I'm not replying as I don't hear remorse. I dont hear responsibility. Things are just "happening" as if choices were never given. There have been many choices.


----------



## EleGirl (Dec 3, 2011)

You are doing the right thing not responding to him.

My bet is that he's trying to suck you in again, that's what the messages are about. Once he realizes that you are not going to play his game, he will probably get mean. That's usually the next step.

Just protect yourself emotionally and ignore him.

And I agree, there is no remorse in what he sent you. It's like he's talking about something that just happened out of the blue.. not something that he did that was profoundly wrong.


----------



## Lilac23 (Jul 9, 2015)

All of that in three years? Take your papers and celebrate your freedom! Addicts can be horrible people and it's not that it's so much them, but they will do horrible things to you and not regret it once. They are also experts at refusing to take responsibility for anything and blame shifting. All you can do is remove yourself from their sphere of influence and let the cards fall where they may. I wouldn't respond at all, either, he has ulterior motives and the best thing is to stay out it.


----------



## Corpuswife (Apr 24, 2009)

He left a voicemail last night. He said he was sorry for being so hard and mean.....said hes not sure if we can talk through this......

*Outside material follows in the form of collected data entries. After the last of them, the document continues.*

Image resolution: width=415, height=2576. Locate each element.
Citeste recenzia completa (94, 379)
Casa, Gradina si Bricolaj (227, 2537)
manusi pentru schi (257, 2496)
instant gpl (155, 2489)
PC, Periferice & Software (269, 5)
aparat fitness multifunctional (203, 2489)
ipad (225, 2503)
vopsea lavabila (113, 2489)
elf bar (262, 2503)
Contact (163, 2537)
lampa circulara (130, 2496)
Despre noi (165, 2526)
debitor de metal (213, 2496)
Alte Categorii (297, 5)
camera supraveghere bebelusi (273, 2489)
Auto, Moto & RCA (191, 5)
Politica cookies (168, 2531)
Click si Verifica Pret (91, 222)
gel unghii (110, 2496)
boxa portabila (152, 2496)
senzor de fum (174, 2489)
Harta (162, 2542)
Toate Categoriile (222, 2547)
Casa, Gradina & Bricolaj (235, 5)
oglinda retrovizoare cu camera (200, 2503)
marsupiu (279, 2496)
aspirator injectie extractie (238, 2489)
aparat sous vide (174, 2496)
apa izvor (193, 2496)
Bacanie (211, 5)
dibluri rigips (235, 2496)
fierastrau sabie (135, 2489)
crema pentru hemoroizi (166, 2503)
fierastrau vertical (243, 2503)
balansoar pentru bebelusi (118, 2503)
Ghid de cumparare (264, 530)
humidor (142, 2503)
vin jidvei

I did not respond. He needs a lot of work out of my presence. I've prayed for him to reconnect to God. That will need to be his priority. That is the only thing that should be a priority outside of our relationship....


----------



## Corpuswife (Apr 24, 2009)

I guess...since I did not repond. He texted the next morning "did you get the paperwork signed." (divorce paperwork)

I texted him back...how I did not wish for this to happen (it would take a bunch of work). I stated that I was prayinig for Gods will and hope he was also. In addition, I told him to do what he wants with the paperwork. 

His mother is coming over to get a cooler/table out of the garage and she's picking up the paperwork today. 

Some days, I want to pull the plug and other days...I want to save it.


----------



## Mr.Fisty (Nov 4, 2014)

Corpuswife said:


> He left a voicemail last night. He said he was sorry for being so hard and mean.....said hes not sure if we can talk through this......
> 
> 
> I did not respond. He needs a lot of work out of my presence. I've prayed for him to reconnect to God. That will need to be his priority. That is the only thing that should be a priority outside of our relationship....



He needs to not use you as a crutch. He is fishing. If he cannot learn to alter his behavior on his own, he will keep using others to try and fix him.

Stay strong and steadfast. The goal is not to save the marriage, but yourself. To protect yourself from him and his issues. He is a black hole, pulling others into his problems and the ones dragged in do not help, only deal with it and that tends to lead to self harm.


----------



## Evinrude58 (Jun 16, 2014)

So you're not signing the divorce papers and don't want to divorce this guy?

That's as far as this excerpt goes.